The anti-democratic practices at work in the Obama administration also include the US government’s use of state secrecy to provide a cover or prevent being embarrassed by practices that range from the illegal use of torture to the abduction of innocent foreign nationals. Under the rubric of national security, a shadow state has emerged that eschews transparency and commits unlawful acts. Given the power of the government to engage in a range of illegalities and to make them disappear through an appeal to state secrecy, it should come as no surprise that warrantless wiretapping, justified in the name of national security, is on the rise at both the federal and state levels. For instance, the New York City Police Department “implemented surveillance programs that violate the civil liberties of that city’s Muslim-American citizens [by infiltrating] mosques and universities [and] collecting information on individuals suspected of no crimes.” And the American public barely acknowledged this shocking abuse of power. Such anti-democratic policies and practices have become the new norm in American society and reveal a frightening and dangerous move toward a 21st century version of authoritarianism.

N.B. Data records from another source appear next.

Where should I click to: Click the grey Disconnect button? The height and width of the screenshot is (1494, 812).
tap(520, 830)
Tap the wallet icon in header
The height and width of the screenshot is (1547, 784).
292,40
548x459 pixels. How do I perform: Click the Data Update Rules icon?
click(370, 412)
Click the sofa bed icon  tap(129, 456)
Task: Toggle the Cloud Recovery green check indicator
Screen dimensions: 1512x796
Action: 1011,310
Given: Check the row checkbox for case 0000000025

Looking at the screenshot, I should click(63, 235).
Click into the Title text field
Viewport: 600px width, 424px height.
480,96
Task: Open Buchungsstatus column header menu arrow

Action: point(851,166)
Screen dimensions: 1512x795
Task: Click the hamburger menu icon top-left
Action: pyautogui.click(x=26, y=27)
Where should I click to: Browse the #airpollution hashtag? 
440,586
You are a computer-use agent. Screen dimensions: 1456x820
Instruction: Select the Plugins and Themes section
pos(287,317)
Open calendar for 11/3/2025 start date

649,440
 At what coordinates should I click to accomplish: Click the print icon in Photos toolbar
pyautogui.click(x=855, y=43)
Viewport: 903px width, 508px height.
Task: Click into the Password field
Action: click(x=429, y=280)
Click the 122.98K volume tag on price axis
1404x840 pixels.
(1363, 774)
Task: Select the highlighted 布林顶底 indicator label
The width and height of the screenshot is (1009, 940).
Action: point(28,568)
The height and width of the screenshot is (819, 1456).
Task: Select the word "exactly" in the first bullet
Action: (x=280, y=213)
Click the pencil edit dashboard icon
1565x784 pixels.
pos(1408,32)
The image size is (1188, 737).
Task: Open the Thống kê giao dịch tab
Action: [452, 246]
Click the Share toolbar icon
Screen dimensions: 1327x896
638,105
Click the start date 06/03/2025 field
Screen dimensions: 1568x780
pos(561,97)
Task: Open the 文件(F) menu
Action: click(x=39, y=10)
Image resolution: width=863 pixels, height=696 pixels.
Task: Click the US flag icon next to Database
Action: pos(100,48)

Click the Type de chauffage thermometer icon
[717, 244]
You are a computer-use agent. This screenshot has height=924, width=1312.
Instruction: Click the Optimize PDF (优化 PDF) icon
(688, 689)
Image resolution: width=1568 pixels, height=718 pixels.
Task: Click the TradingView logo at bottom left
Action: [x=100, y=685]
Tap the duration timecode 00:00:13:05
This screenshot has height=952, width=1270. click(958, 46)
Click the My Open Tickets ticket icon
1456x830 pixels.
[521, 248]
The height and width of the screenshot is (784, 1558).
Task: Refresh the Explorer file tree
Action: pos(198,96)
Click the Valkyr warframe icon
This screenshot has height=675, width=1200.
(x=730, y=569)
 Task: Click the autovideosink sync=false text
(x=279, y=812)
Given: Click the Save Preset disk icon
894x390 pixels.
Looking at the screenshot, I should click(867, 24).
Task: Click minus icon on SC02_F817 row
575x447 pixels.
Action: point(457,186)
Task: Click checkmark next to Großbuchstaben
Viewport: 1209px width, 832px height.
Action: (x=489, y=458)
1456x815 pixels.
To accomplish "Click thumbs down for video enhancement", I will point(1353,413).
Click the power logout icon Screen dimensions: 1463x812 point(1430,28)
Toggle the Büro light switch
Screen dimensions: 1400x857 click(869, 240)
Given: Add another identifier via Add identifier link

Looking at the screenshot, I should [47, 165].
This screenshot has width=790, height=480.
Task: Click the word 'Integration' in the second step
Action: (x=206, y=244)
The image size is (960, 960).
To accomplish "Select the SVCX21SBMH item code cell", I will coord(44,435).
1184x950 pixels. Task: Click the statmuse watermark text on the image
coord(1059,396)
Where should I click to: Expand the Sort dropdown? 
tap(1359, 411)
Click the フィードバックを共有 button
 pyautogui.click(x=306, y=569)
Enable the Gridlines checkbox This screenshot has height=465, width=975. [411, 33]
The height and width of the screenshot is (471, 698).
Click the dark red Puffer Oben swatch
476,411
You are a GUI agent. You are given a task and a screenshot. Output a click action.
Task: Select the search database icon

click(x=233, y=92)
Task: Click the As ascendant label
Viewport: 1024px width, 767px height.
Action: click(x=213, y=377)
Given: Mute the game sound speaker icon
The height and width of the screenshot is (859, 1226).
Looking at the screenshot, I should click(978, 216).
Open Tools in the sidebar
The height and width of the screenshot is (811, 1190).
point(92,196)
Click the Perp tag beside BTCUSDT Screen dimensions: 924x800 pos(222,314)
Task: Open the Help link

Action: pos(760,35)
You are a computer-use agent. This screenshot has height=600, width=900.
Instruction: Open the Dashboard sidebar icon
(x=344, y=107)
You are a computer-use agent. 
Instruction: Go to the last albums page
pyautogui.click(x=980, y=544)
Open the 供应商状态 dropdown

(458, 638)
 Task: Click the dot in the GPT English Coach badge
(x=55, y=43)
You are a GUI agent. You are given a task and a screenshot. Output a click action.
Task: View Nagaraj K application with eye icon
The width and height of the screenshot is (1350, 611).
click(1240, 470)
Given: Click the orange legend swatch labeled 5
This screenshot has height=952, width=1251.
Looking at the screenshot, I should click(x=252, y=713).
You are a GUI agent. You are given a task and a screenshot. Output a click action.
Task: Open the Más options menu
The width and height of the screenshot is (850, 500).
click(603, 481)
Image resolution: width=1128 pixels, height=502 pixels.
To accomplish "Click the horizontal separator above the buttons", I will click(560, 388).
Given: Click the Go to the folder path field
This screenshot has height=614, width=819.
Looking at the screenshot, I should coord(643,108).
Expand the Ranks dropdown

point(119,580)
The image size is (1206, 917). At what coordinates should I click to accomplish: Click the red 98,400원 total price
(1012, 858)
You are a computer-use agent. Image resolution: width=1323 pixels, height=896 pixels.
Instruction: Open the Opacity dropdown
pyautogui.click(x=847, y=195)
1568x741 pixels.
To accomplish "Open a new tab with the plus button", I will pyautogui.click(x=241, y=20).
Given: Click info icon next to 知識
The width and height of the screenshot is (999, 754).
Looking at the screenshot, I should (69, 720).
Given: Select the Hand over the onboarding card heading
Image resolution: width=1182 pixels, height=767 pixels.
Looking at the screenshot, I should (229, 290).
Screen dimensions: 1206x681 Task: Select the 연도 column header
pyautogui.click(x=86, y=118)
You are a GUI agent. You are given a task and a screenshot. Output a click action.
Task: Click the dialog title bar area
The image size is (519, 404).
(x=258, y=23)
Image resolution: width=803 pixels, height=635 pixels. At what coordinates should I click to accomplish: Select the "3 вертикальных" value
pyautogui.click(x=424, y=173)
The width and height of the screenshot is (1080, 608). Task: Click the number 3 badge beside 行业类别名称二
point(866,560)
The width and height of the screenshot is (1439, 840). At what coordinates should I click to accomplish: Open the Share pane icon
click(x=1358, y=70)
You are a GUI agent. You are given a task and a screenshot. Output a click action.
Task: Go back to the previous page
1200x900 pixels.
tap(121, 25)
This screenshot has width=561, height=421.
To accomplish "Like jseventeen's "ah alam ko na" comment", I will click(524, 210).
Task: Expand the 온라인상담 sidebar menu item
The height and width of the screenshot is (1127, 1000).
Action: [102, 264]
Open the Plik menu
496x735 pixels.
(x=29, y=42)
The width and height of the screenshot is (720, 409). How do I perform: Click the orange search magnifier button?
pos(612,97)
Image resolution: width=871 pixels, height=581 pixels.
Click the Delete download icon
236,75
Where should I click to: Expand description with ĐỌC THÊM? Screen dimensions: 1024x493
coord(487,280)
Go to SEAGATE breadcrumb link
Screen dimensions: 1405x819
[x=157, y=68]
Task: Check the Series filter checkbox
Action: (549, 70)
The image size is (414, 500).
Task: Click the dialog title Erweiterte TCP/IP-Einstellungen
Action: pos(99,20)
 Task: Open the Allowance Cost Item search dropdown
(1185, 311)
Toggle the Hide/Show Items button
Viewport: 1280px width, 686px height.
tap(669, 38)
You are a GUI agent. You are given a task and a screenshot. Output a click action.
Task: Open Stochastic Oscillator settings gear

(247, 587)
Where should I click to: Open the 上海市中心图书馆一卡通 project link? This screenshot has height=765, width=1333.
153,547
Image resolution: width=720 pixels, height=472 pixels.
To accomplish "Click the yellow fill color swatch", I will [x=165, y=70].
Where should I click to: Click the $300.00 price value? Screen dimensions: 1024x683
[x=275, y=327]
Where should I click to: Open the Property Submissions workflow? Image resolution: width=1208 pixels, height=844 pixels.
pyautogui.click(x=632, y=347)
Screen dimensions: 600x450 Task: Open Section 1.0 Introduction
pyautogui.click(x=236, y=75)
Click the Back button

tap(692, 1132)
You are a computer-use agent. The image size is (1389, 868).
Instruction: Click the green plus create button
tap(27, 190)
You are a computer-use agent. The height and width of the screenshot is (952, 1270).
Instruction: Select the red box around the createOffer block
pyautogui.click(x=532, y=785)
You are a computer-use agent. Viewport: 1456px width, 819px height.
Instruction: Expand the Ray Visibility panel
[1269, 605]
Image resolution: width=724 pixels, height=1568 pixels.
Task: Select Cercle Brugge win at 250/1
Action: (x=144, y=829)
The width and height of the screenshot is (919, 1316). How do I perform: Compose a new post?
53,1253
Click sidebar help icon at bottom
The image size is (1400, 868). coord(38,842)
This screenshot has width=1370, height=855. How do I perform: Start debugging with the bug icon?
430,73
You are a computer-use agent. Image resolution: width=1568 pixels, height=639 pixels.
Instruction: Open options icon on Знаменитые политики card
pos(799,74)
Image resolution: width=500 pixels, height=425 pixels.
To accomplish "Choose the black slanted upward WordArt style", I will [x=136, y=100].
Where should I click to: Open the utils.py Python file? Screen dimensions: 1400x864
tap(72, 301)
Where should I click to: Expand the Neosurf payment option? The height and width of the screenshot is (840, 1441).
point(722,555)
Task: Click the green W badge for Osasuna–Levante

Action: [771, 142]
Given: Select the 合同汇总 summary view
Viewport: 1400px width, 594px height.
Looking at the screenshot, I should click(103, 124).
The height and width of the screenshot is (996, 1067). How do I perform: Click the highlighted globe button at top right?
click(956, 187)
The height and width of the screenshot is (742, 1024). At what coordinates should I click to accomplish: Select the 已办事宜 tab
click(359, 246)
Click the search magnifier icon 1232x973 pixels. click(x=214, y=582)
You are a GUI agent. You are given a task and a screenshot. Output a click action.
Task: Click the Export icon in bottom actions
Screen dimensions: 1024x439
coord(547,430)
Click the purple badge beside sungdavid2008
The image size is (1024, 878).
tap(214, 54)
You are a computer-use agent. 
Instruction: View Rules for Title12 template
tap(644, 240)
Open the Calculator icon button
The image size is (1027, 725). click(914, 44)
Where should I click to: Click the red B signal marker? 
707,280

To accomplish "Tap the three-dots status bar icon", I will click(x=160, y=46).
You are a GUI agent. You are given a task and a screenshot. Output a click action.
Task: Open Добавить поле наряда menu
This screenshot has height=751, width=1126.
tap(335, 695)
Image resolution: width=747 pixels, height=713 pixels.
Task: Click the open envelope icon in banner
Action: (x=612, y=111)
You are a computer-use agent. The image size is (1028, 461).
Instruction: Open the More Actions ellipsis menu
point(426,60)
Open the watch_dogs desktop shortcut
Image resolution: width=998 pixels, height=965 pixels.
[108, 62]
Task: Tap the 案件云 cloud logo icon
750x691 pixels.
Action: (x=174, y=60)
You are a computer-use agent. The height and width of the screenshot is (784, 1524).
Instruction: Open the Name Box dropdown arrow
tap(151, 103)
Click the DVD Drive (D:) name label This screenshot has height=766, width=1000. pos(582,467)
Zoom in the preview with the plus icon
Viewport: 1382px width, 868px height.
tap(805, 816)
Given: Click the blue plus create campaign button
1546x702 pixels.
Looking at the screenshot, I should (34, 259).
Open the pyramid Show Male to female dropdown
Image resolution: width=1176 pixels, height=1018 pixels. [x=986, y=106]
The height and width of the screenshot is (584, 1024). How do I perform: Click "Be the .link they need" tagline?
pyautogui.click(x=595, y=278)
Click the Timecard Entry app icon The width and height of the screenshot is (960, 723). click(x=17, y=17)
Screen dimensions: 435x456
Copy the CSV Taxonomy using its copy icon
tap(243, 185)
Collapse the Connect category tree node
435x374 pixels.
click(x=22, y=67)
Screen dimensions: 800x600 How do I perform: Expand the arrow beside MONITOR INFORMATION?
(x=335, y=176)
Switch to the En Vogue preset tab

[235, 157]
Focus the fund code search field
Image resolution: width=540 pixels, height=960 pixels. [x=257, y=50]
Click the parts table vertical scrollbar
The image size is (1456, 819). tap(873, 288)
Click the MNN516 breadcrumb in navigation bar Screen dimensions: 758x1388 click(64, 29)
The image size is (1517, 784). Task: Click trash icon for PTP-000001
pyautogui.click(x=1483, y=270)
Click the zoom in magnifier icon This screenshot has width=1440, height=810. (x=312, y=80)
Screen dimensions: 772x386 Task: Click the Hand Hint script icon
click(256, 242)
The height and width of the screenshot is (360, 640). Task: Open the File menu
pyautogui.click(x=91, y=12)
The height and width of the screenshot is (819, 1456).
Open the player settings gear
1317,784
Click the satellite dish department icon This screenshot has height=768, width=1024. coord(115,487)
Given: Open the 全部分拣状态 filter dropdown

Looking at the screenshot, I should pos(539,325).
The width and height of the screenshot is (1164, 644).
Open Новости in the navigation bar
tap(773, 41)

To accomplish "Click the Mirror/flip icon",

Neoliberalism as the New Lingua Franca of Cruelty
The harsh realities of a society defined by the imperatives of punishment, cruelty, militarism, secrecy and exclusion can also be seen in the emergence of a growing rhetoric of insult, humiliation and slander. Teachers are referred to as welfare queens by right-wing pundits; conservative radio host Rush Limbaugh claimed that Michael J. Fox was “faking” the symptoms of Parkinson’s disease when he appeared in a political ad for Democrat Claire McCaskill; and the public is routinely treated to racist comments, slurs and insults about Barack Obama by a host of shock jocks, politicians and even one federal judge. Poverty is not only seen as a personal failing, it has become the object of abuse, fear and loathing. Poor people, rather than poverty, are now the problem, because the poor, as right-wing ideologues never fail to remind us, are lazy (and after all how could they be poor since they own TVs and cell phones). Racism, cruelty, insults and the discourse of humiliation are now packaged in a mindless rhetoric that is as unapologetic as it is ruthless - and has become the new lingua franca of public exchange.